> _Stated exercise 1_:
Answer these questions from the passage on McLaren's F1 line-up:
(a) Which driver has arguably been the best in F1's midfield for the last couple of years?
(b) In which two series did Piastri win on his maiden weekends?
(c) Since what year has McLaren not had two drivers delivering at a high level?
> _Stated exercise 2_: In the records, rewrite the lines starting with the line with "Image resolution: width=530" and going on through the line with "Action: [x=382, y=454]", replacing "pixels" with "px" and changing nothing else. Leave the pictures out.

> _Document segment_:
Once the team lost faith, and felt confident it could secure a replacement driver of sufficient quality, this was only ever going to end one way.
McLaren now has the most exciting line-up in F1’s midfield
Lando Norris has arguably been the best driver in F1’s midfield for the last couple of years and now he’s going to be joined by probably the strongest F1 rookie talent since Norris and George Russell made their debuts in 2019.
If Oscar Piastri can avoid the hurdles that stifled Ricciardo then McLaren is going to be a seriously potent force in the midfield, as it might finally have two drivers delivering at a high level again for the first time since 2020.
Of course, there will be the initial learning curve for Piastri to conquer but he’s repeatedly shown in his junior career that he takes little time to adapt to new challenges – he won on his maiden weekends in both FIA F3 and Formula 2 after all.

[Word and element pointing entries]

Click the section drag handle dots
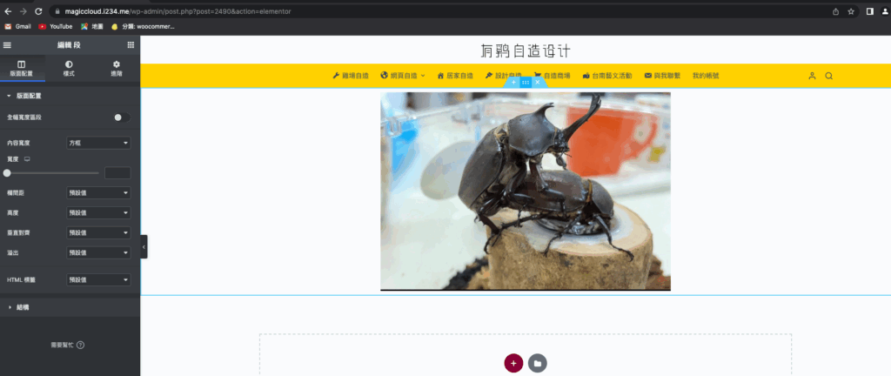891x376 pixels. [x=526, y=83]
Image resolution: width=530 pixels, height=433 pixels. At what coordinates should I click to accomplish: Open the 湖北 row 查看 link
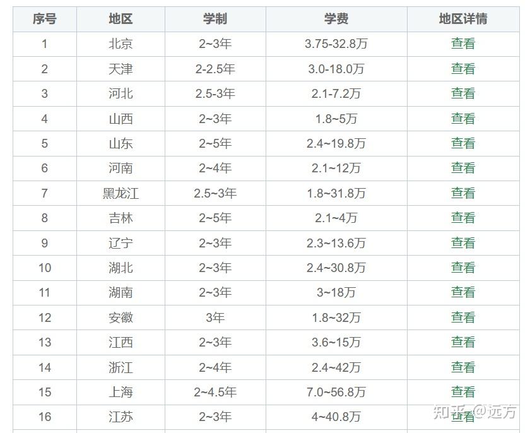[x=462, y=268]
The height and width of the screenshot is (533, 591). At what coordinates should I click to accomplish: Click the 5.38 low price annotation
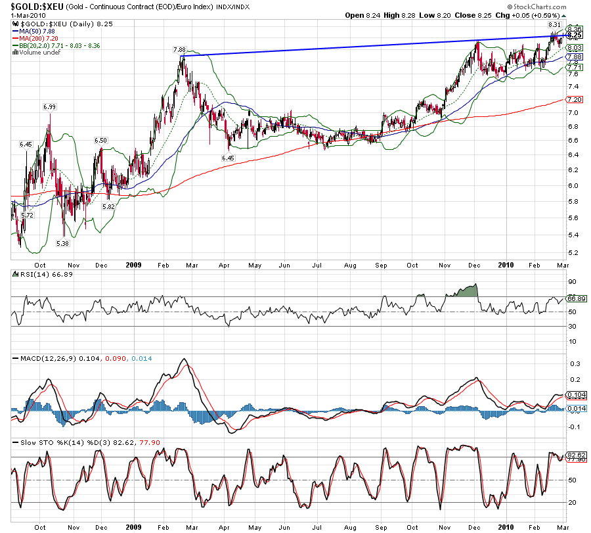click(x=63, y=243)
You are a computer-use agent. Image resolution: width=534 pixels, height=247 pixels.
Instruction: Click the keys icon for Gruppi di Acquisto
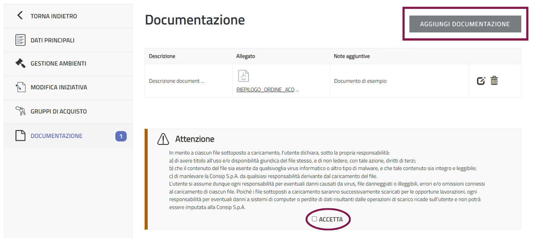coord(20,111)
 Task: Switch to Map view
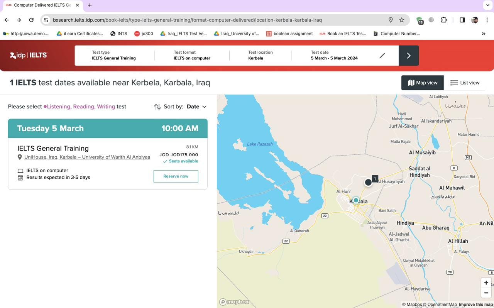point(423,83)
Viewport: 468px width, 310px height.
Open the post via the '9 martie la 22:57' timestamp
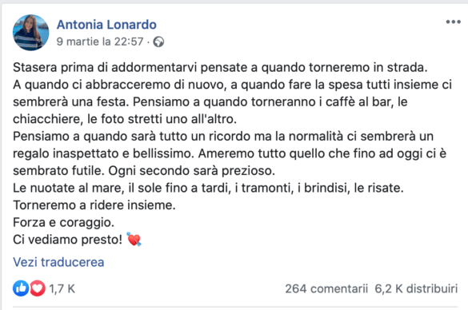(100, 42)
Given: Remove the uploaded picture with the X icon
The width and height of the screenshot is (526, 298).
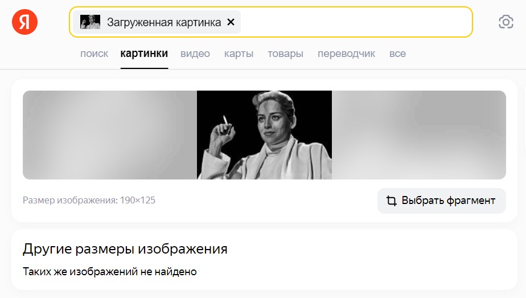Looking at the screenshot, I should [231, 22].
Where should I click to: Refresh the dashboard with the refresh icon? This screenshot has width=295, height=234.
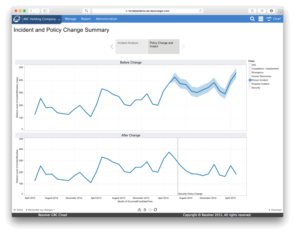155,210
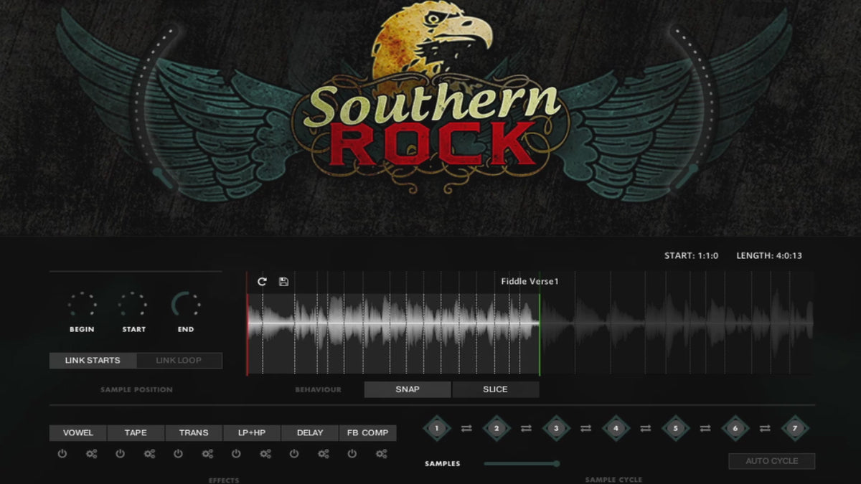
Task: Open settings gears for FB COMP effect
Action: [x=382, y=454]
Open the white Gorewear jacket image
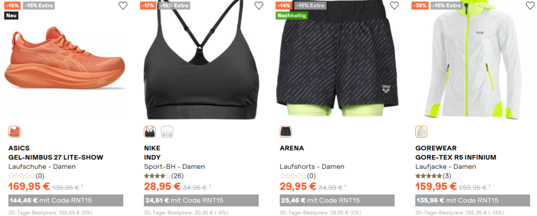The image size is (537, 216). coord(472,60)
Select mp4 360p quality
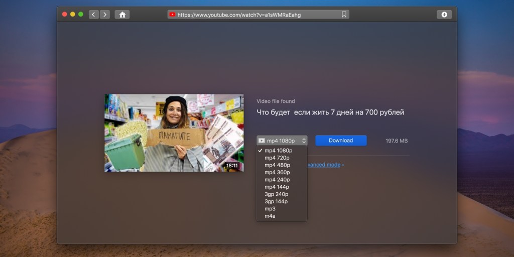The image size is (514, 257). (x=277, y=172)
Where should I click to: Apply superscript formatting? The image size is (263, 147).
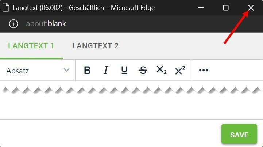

> _Written solution 1_:
(a) Lando Norris
(b) FIA F3 and Formula 2
(c) 2020

> _Written solution 2_:
Image resolution: width=530 px, height=433 px. At what coordinates should I click to accomplish: Open the 湖北 row 查看 link
[x=462, y=268]
The height and width of the screenshot is (533, 591). At what coordinates should I click to accomplish: Click the 5.38 low price annotation
click(x=63, y=243)
You are a computer-use agent. Image resolution: width=534 px, height=247 px.
Instruction: Click the keys icon for Gruppi di Acquisto
coord(20,111)
 Task: Switch to Map view
point(423,83)
Viewport: 468px width, 310px height.
Open the post via the '9 martie la 22:57' timestamp
(100, 42)
Given: Remove the uploaded picture with the X icon
The width and height of the screenshot is (526, 298).
Looking at the screenshot, I should [231, 22].
Where should I click to: Refresh the dashboard with the refresh icon? This screenshot has width=295, height=234.
155,210
Task: Open settings gears for FB COMP effect
Action: [x=382, y=454]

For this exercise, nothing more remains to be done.